# [Prompt]
Copy the material word for word, starting at the line containing "The width and" and ending at the line containing "Action: tap(674, 397)", with both of those lines included. Leave the pictures out of your copy.

# [Entries]

--------

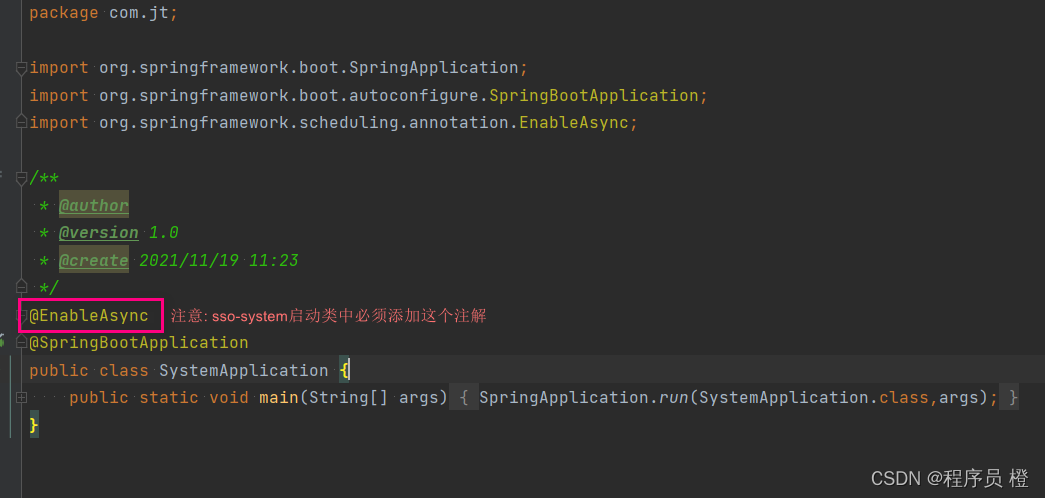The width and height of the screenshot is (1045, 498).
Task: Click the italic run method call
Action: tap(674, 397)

--------

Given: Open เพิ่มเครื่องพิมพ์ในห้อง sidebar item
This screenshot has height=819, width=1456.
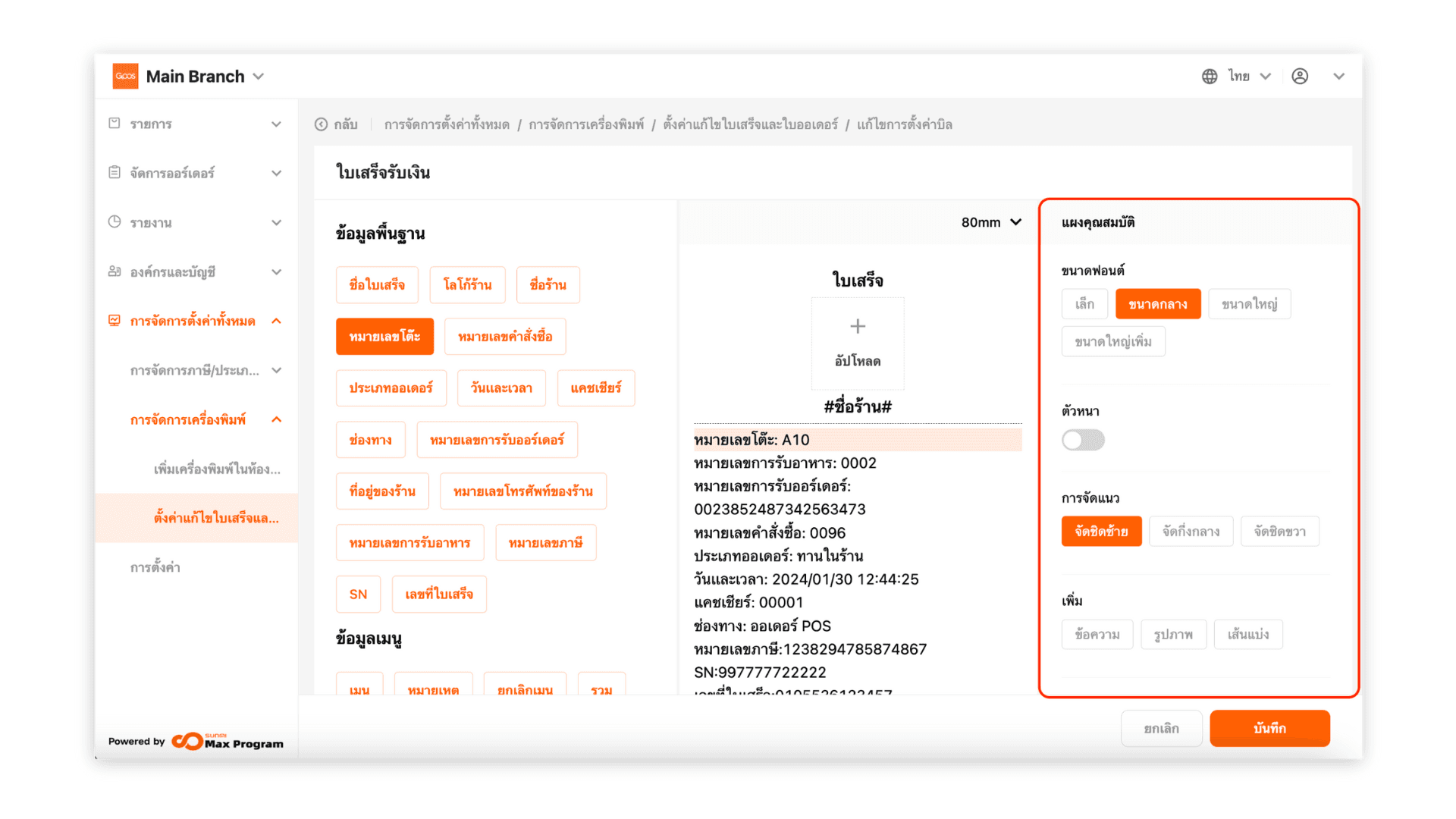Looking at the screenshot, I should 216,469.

--------

# [Answer for this exercise]
The width and height of the screenshot is (1045, 498).
Task: Click the italic run method call
Action: tap(674, 397)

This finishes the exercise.